How has our ability to communicate defined us as a species? Sharing information with each other has allowed humans to rise to the top of the food chain and dominate our environments. But humans aren't the only species that can communicate. Organisms as simple as bacteria can communicate, a strategy that lets them cooperate to take down creatures millions of times their own size. Fish use pheromones to warn each other about predators and find mates. Chemicals are also an effective means of communicating on land, and they've allowed insects--some of nature's smallest and most unassuming animals--to become the most populous and prolific on earth. The ability to interact stretches back billions of years and has often been one of the primary factors in a species ability to evolve and survive.
The deadliest natural weapon employed in the animal kingdom, venom has independently evolved in creatures as diverse as jellyfish, insects, snakes, and even mammals. Scientists from around the globe show how evolution adapted venom to fit the needs of the animals who wield it. Injecting venom into samples of his blood, Australia's Bryan Fry demonstrates how the world's deadliest snake, the inland taipan, has converted the building blocks of its body into lethal toxins. Toto Olivera will introduce us to the cone snail, pound-for-pound the most toxic creature in the world, able to continually update its chemical cocktails with the help of the world's fastest-evolving genes, guaranteeing the creatures stay one step ahead of their prey.
The ability to react and move can often mean the difference between life and death in the animal kingdom. Some animals have evolved into championship fliers, swimmers, and runners. What are the forces that create this need for speed, and how do animal bodies adapt to go into overdrive? In this episode, find out about nature's ultimate engine, muscle, how it evolved and how it works. Meet some of the fastest species on earth.

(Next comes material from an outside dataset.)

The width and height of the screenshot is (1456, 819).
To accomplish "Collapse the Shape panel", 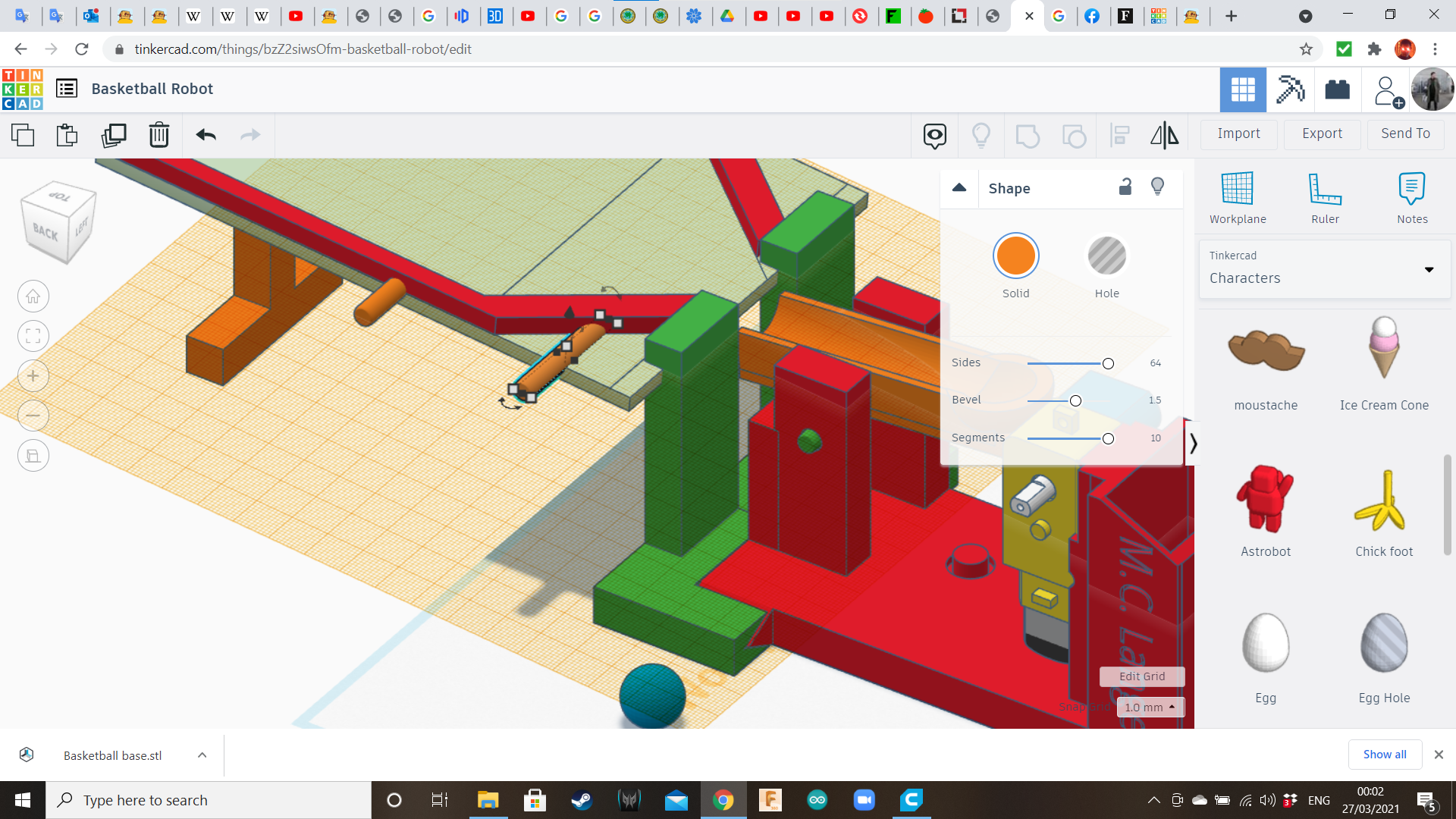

It's one of the most important developments in the history of life. An adaptation that lets animals kill, butcher, and devour. There is perhaps no instrument more important to survival than a strong set of jaws. From the shark's rows of razor-sharp serrated teeth, the crocodile's overwhelmingly swift-snapping-trap, to the lion's shredding canines--all have evolved in response to the never-ending struggle between predator and prey. But just how did these ultimate killing weapons develop in the first place?
They are one of evolution's most useful and prevalent inventions. Ninety five percent of living species are equipped with eyes and they exist in many different forms. Learn how the ancestors of jellyfish may have been the first to evolve light-sensitive cells. Discover how dinosaur's evolved eyes that helped them become successful hunters. Finally, learn how primates evolved unique adaptations to their eyes that allowed them to better exploit their new habitat, and how the ability to see colors helped them find food.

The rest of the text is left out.